Among the core findings is the successful prediction of hyperparameter transfer dynamics, confirming experimental observations that optimal learning rates remain consistent across model scales in μP networks but shift in NTK parameterization. This provides significant implications for understanding and optimizing large neural networks.

Figure 3: Train and test losses of a depth $L=4$ linear network versus dataset size $P=\alpha D$ compared to online SGD with batch size $B=\alpha_B D$ .

Residual Network Dynamics

The paper extends its theoretical framework to residual networks, presenting a novel DMFT that handles cross-layer correlation and response functions. By scaling the residual branch properly, the study supports the existence of a well-defined infinite depth limit, consistent with the large depth- $\mu$ P scaling established by previous works.

Figure 4: The training dynamics of large depth residual networks with random initialization.

Infinite Depth Limits

In the infinite depth limit under appropriate parameterization, the paper presents a set of stochastic differential equations (SDE) that govern the residual network dynamics. It demonstrates that feature learning can speed up convergence in power law hard task regimes, aligning with recent empirical findings.

Conclusion

This work advances the theoretical understanding of parameterized networks' dynamic scaling, training dynamics, and hyperparameter transfer. The DMFT framework developed is a critical tool, offering significant insights and guiding principles for efficiently scaling network training across various parameterizations.

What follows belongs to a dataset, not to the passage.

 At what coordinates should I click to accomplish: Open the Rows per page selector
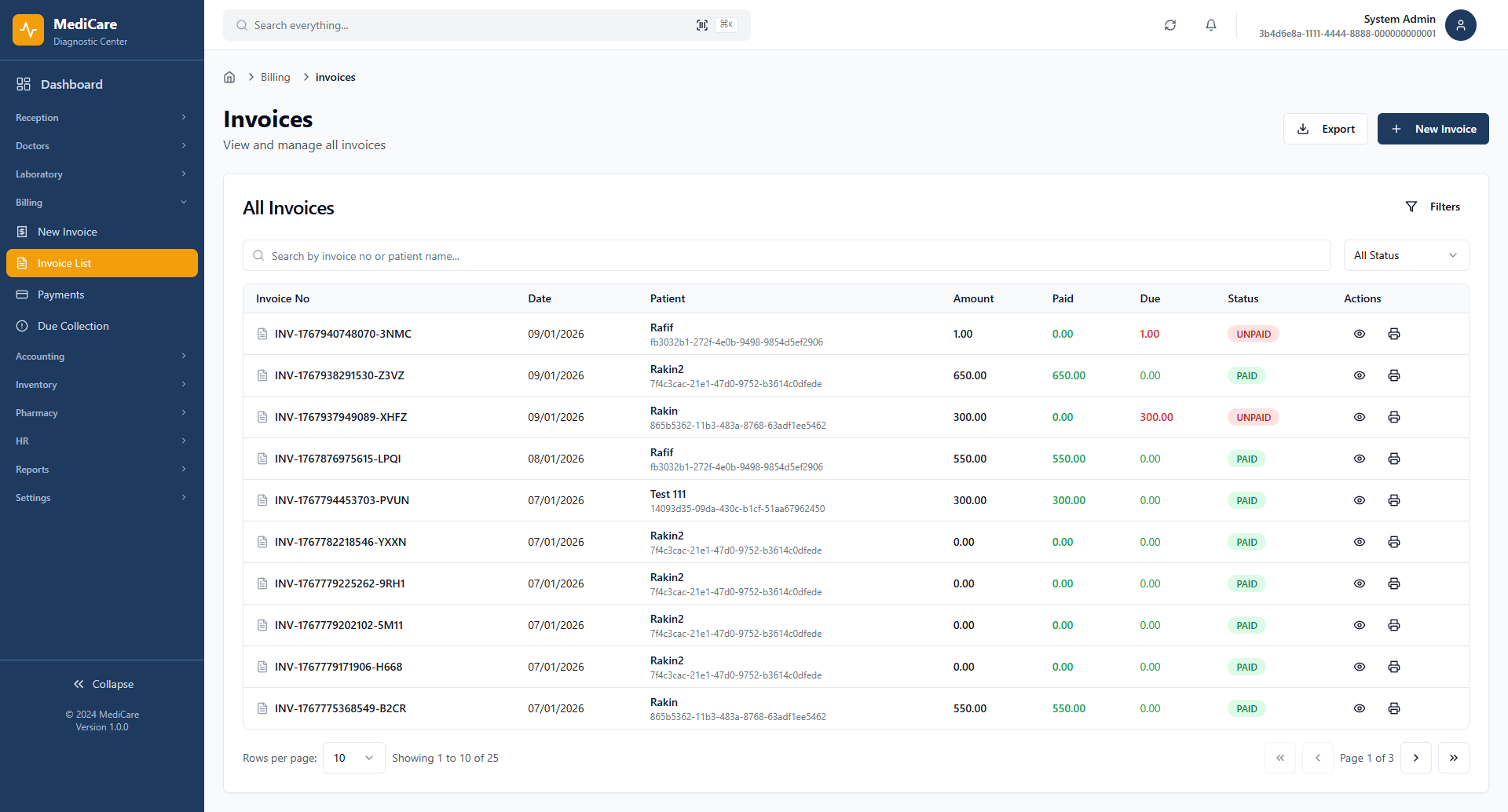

Figure 5: Learning rate transfer fails for vanilla ResNets but succeeds for scaled resnets, consistent with theory (dashed lines).

Implications

The findings have substantial implications for both theoretical and practical aspects of deep learning. They inform the design of more robust parameterization strategies and elucidate hyperparameter tuning, which can ultimately lead to more efficient training regimens across various architectures. Future research can build upon this framework to explore more complex non-linear networks and deeper architectures.